The program changes a bit over the course of the performances. The African dancers only appear on opening night, while on Saturday and Sunday special guest artist Rosy Simas performs her acclaimed work “We Wait in the Darkness.”

Friday, October 2, 2015

Spoon River - UMD Theatre


Dead Men Do Tell Tales

Duluth News Tribune
October  1, 2015 
A play adaptation based on a 100-year-old poetry collection of 244 epitaphs shouldn’t be quite so much fun. Yet, the opening night audience members for Spoon River Anthology at the University of Minnesota Duluth clearly were finding not only moments to ponder life’s eternal mysteries but also opportunities to laugh and to clap along with the music.
Contrary to the old saying, dead men (and women) indeed do tell tales in director Tom Isbell’s adaptation of Edgar Lee Masters’ 1915 poetry collection Spoon River Anthology. The crisp, 90-minute production (performed without an intermission) flies by with its mix of comedy, pathos, music and dance.

In stories of murder, lust, greed, jealousy, pride, and any number of other human vices, Masters’ voices from the grave tells the provocative secrets and revelations and the mostly unfulfilled hopes and dreams of those “sleeping on the hill” in the town cemetery of the mythical town of Spoon River.

Isbell’s research from his pilgrimage this past summer to Masters’ home turf in Lewistown and Petersburg, Ill., is on glorious display, not only in his selection of which poems to choose and how to arrange them in ever fascinating configurations but also in the projections, with the beautiful, the ugly and the comic in images of American life gone by.

Scenic designer Jenna Mady’s elegant set includes a simple rake of wooden planks, nine mismatched chairs, a small bandstand, a few stacked boxes and frames for the projections. Wesley Darton’s lighting design is appropriately atmospheric without being dark or oppressive. Heather Olson’s costumes are evocative of the period, with simple but effective changes made in progress by adding aprons, shawls, hats and coats.

The ensemble of five men and four women tackle nearly 60 of the poems in earnest direct address to the audience. While the monologues don’t all ring with the same levels of conviction and clarity, each of the cast members has a chance to connect in moments that are brutally honest, delightfully comic and frequently sarcastic.

Because each cast member is called upon to play several characters, it is important for them to distinguish each clearly with style, energy, dialect, projection and expression. Some of the ensemble members succeed at this more universally than others.

The evening’s most effective comic highlights are provided by Brian Saice as a fiddler and a diminutive judge and Phil Hoelscher as the ever-beleaguered husband.  On the tragic side of the ledger, Lauren Schulke resonates with her portrayals of a rape victim, a prostitute and the brutalized town poetess.
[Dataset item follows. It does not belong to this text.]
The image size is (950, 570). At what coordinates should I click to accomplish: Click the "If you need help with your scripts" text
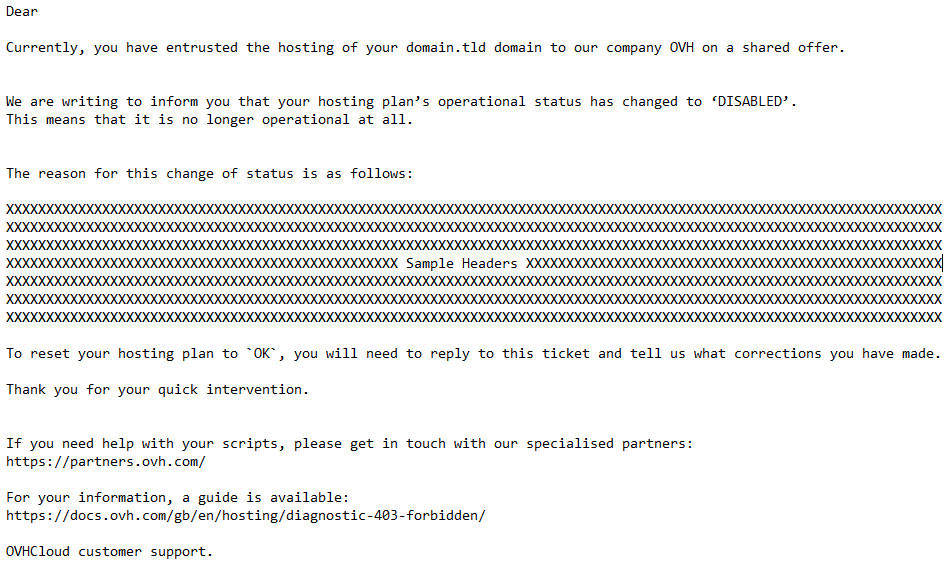pyautogui.click(x=140, y=443)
While it truly is an ensemble show, Ryan James Fargo brings a special maturity and confidence to his various personas. Fargo’s energy is electric and his understanding of how to take command of the stage and how to set each character apart make him the most compelling to watch.

Music Director Andy Kust (who also worked with Isbell on the adaptation) is the onstage “band,” playing piano and percussion. While the show is not a musical, the use of music in hymns, period songs and underscore helps to evoke mood and to provide another slant on the show’s themes.
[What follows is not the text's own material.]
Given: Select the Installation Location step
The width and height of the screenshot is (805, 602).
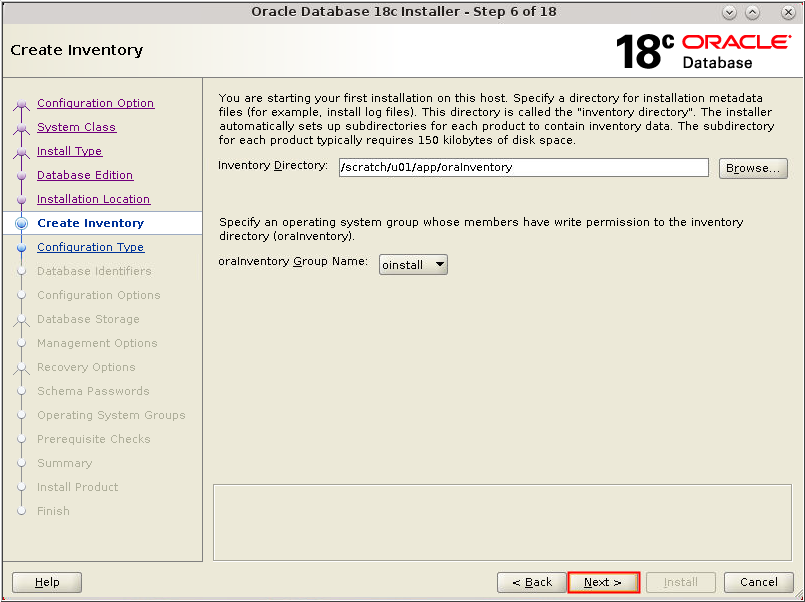Looking at the screenshot, I should click(x=93, y=199).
The full-company vocals on “Blessed Assurance” and, most particularly, “This Little Light of Mine” are stunning. One of the evening’s other standout musical moments is a lively full-company square dance, choreographed by Rebecca Katz Harwood.
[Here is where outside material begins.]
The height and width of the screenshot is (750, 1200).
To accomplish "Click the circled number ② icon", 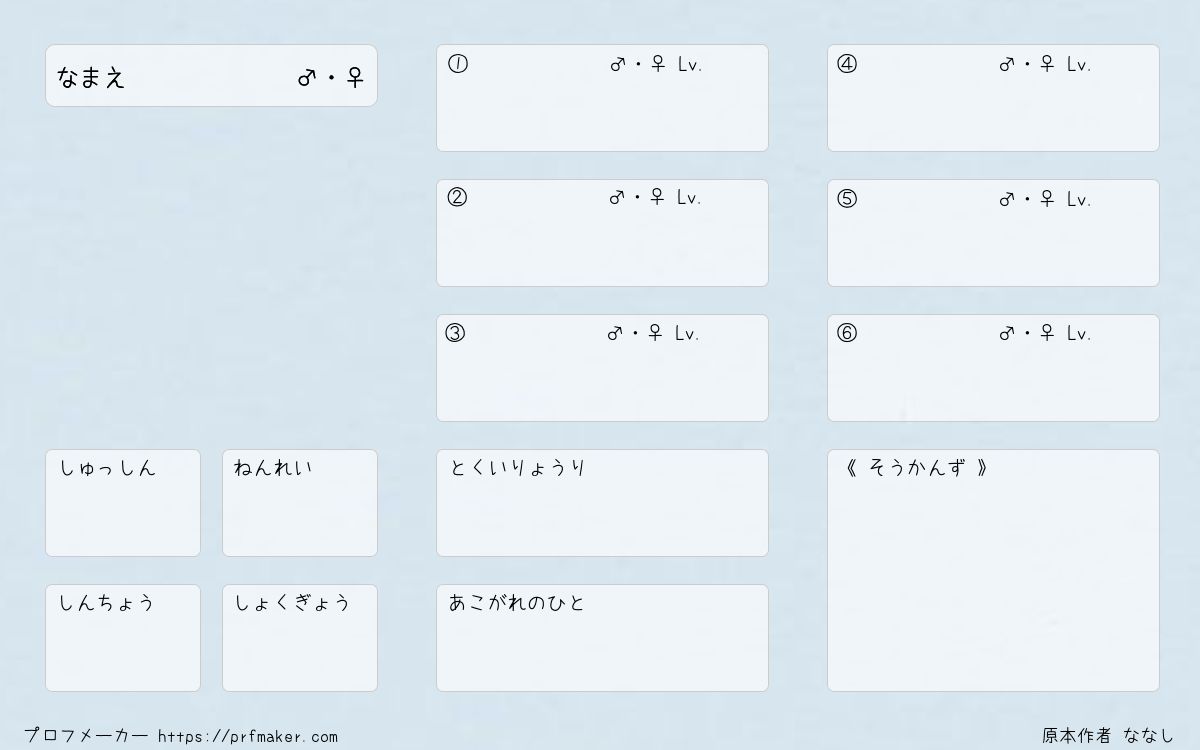I will (457, 197).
The cast shows an obvious reverence for the poems and the songs throughout, most particularly with the closing hymn, “I Feel Like Traveling On.” The song underscores projections of people in the community who sent in photos of themselves and their loved ones, reminding us all how fleeting such moments are.

The English teacher part of my soul hopes that UMD’s production will spark interest in audience members going back to the original source material, to do their own detective work of how intricately these characters connect in a masterwork that reads like a kaleidoscopic mosaic of the human experience.